You are done searching and deciding the higher-level details. You know which project to contribute to and what bug-to-solve/feature-to-implement.
Buckle up because you’re just getting started. More often than not when working with an OS project, a large code-base or tons of documentation won’t be your first hurdle. Setting up the project or building it and running the tests can be a real pain though. Being on a UNIX-based system (Linux or Mac-OS) and being adept with the command line will come in extremely handy when doing this. Sorry Windows users, that’s just the way things are!
Most important tool you would ever use when developing Open Source software is git, a tool for version control. Version control enables multiple developers, hundreds or thousands at times, to work together on the same code-base. If you haven’t already, learn git.
Since tests have already been mentioned, it’s essential that you know this: they are important! In fact, tests are one of the most important components of any decently-sized software project. Think of it this way. In absence of reliable tests, we could end up breaking old features whenever we make changes. The developers would keep fixing bugs which could have been easily avoided and will eventually give up altogether. Many popular OS projects use a test-driven development (TDD) style and Continuous Integration (CI). Read up about CI and testing frameworks for your language of choice.

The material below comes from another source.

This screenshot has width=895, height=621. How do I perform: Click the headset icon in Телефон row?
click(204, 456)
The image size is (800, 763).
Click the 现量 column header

The drudge work has been done and the project has been set up on your machine. Ensure that you go through the project’s developer documentation (example). Once that’s done, we are all set to start writing code!
The coding can take time but it’s simple in principle. Write tests, if needed, and the required code.

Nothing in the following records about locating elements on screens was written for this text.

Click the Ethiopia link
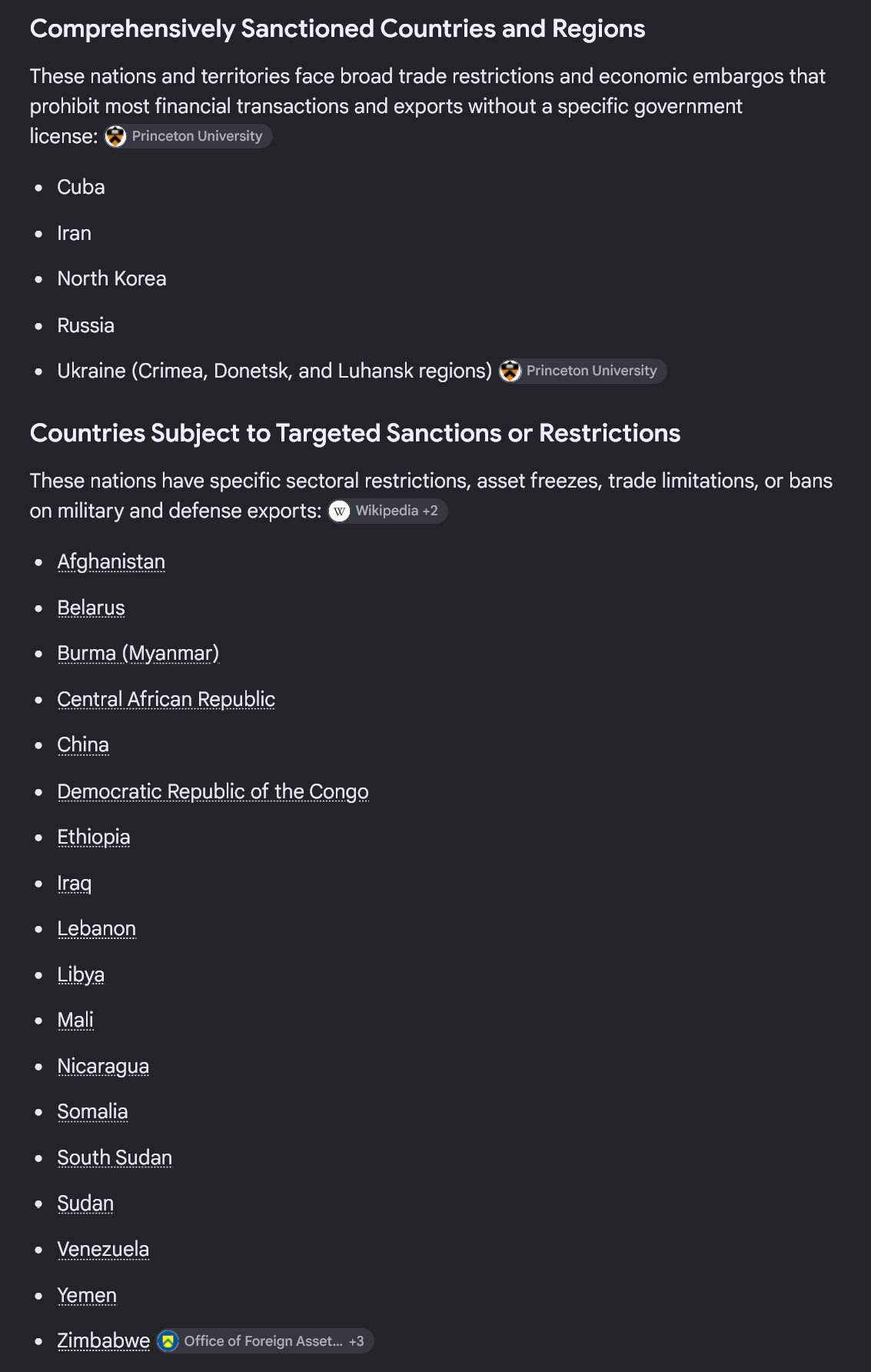click(x=94, y=837)
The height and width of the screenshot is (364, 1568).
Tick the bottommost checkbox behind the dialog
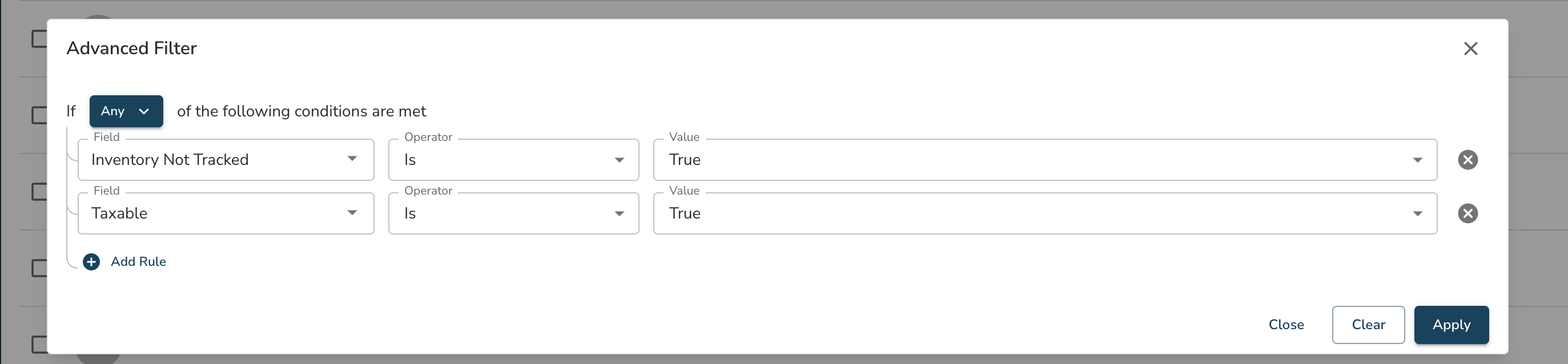click(39, 345)
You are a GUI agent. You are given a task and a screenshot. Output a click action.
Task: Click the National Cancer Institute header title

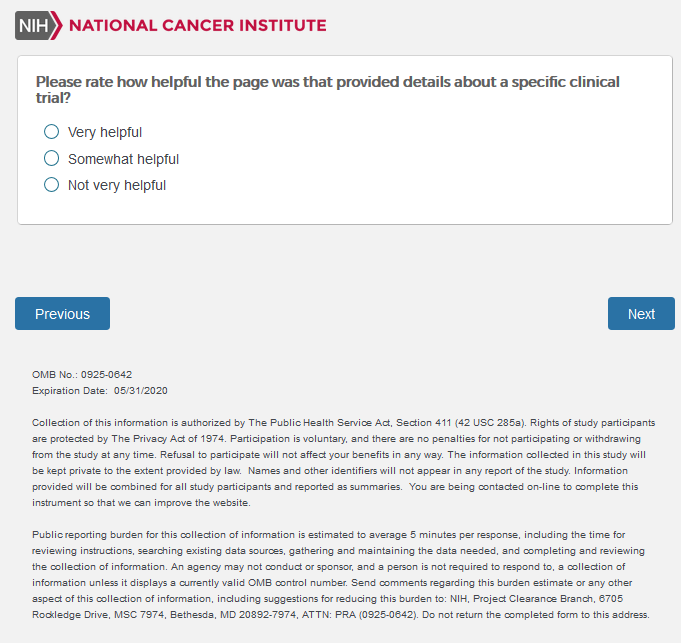pos(197,25)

At this point, the code has been written. It’s time to open a Pull Request and start working towards the third act.
After identifying the bug, he forked the Pandas repo and cloned it on his local machine. He went through the ‘Contributing to pandas‘ docs which detailed how to work with the code-base, installed dependencies, created a new branch, wrote the required tests and code, pushed to his fork on Github, opened a Pull Request and waited for a maintainer to review his PR.
At times, this will be a smooth ride. You would have done everything correctly and your PR will be merged without much fuss. Many a times, that won’t be the case; especially when you are starting out.
If the project uses CI, you will have to make sure that the required tests and checks pass. If the changes made by you aren’t up to the mark, you will be told by those reviewing the PR about what changes to make. This might happen multiple times but your hard work will pay off once the needful has been done and your PR will get approved.
This will be followed by the moment which you had been looking forward to all this while. Your contribution will get merged into the project. Hooray!
Changes had to be made to his PR multiple times after being opened. Getting all the checks to pass took couple of iterations of the process described previously. Then he was asked by the maintainer to add a few more tests just to be safe since a tricky case was involved. After a week of opening the PR, it got approved, the changes got merged and the author slept peacefully that night.
You might feel overwhelmed at this point and that’s all right. It’s a lot of information to process and Open Source might seem like a lot of work. But this is how great software gets built. Also, this is a great way to make an impact through your code and meet awesome people in the process.
Hang on and you will have the time of your life, mate.